**** Material provided ****
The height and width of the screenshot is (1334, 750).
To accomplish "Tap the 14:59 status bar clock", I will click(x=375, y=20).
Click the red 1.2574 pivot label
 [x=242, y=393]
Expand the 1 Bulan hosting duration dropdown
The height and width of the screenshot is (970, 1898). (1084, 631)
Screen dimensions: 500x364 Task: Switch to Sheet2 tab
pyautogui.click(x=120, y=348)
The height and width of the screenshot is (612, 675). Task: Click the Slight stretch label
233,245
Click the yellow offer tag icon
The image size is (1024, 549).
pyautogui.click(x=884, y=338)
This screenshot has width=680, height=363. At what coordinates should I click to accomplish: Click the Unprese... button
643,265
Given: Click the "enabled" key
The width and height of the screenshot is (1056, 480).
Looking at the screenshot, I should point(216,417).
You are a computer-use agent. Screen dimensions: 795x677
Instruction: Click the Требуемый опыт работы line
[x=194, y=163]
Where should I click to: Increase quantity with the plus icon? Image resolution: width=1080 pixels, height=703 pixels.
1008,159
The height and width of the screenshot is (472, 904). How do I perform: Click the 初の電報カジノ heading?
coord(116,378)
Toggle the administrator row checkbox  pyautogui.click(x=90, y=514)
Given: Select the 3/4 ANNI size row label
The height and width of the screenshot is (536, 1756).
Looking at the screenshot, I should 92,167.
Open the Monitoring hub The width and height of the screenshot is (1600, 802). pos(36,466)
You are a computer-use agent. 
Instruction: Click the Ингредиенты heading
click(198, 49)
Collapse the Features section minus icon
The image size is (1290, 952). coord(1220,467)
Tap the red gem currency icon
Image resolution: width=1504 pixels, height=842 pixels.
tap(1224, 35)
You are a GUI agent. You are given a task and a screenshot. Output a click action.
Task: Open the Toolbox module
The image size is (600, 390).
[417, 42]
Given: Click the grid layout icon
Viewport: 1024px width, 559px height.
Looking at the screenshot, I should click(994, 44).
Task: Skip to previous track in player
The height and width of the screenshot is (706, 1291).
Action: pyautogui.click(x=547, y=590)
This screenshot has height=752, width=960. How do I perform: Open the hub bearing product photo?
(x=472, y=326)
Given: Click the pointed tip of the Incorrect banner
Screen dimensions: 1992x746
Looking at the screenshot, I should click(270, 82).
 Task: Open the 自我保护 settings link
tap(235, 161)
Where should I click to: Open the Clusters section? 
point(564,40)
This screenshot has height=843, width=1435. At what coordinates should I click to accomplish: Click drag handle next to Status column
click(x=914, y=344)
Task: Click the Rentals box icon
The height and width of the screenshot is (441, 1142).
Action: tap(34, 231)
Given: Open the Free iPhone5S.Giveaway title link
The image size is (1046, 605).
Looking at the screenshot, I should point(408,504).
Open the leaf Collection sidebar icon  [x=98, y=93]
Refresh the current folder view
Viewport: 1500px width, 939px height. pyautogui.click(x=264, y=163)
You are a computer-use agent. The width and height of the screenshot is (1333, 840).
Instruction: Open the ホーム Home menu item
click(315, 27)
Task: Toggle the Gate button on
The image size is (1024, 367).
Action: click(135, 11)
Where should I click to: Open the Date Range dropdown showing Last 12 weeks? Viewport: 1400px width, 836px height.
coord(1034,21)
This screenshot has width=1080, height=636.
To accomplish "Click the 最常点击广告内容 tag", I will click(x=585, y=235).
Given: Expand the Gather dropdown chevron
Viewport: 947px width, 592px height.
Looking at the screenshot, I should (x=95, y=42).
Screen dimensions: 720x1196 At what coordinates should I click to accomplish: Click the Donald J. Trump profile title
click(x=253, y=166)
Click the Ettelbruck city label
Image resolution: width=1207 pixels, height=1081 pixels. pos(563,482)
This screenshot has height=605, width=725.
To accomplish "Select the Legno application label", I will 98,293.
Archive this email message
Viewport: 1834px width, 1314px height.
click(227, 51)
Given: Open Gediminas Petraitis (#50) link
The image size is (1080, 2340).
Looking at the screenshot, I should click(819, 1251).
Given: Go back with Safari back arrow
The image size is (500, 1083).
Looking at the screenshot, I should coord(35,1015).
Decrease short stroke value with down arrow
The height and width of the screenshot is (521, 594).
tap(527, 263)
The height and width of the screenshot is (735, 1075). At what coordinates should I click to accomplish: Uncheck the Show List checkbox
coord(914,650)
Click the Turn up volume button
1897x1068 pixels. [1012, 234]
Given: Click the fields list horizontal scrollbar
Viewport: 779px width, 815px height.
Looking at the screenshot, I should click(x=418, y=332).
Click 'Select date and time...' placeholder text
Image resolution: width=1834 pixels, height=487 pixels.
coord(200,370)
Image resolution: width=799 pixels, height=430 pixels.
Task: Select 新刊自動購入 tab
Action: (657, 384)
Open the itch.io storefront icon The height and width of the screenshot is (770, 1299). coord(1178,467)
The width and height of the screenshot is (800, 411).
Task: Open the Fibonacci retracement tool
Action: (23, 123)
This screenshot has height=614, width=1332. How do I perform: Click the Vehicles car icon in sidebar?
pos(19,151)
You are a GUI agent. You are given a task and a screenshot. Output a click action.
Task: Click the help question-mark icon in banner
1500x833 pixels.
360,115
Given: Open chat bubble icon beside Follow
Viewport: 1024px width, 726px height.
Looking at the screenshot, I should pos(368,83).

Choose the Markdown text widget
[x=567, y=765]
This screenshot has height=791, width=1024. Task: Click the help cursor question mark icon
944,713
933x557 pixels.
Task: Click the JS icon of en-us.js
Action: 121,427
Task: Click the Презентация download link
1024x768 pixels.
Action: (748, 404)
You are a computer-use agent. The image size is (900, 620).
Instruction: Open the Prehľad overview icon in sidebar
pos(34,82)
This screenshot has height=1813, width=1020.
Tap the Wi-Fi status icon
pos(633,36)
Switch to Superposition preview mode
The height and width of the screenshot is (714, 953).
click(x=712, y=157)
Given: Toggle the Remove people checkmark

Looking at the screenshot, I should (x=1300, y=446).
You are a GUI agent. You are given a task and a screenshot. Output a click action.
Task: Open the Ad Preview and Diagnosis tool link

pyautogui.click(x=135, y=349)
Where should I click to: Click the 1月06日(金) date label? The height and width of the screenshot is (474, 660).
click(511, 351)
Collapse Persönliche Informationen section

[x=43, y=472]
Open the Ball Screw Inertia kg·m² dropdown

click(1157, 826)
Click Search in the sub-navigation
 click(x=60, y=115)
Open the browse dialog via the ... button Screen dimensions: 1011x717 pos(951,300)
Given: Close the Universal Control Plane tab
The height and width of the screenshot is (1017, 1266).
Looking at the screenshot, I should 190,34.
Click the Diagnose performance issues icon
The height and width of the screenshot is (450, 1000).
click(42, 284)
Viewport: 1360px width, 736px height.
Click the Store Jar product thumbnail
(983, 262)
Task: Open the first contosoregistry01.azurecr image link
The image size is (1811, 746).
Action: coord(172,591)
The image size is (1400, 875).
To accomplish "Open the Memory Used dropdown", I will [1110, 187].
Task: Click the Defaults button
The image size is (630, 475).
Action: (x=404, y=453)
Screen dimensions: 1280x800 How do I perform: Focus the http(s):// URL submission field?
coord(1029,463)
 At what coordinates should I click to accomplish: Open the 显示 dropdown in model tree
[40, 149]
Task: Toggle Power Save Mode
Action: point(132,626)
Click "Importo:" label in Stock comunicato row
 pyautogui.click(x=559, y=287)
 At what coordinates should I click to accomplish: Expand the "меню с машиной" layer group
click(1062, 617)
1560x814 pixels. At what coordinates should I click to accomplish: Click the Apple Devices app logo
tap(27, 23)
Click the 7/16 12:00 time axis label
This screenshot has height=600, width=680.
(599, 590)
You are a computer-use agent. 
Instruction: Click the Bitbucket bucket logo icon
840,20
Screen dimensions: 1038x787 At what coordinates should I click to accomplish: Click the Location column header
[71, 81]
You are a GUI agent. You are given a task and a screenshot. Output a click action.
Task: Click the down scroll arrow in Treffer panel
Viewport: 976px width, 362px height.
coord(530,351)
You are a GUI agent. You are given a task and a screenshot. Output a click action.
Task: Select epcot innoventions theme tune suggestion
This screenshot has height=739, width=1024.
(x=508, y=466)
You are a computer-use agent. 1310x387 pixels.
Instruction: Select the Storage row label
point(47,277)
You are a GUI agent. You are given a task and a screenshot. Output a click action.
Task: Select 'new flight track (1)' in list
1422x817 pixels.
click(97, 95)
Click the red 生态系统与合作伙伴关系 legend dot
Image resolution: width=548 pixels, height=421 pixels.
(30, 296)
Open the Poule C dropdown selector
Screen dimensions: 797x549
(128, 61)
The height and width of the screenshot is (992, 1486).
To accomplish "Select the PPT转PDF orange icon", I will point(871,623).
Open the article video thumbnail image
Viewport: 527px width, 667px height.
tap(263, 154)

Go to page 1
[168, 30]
****
Exercise requirements: Find how many lines contain "banner" in the data. Write that number and nothing else.

Result of the task: 2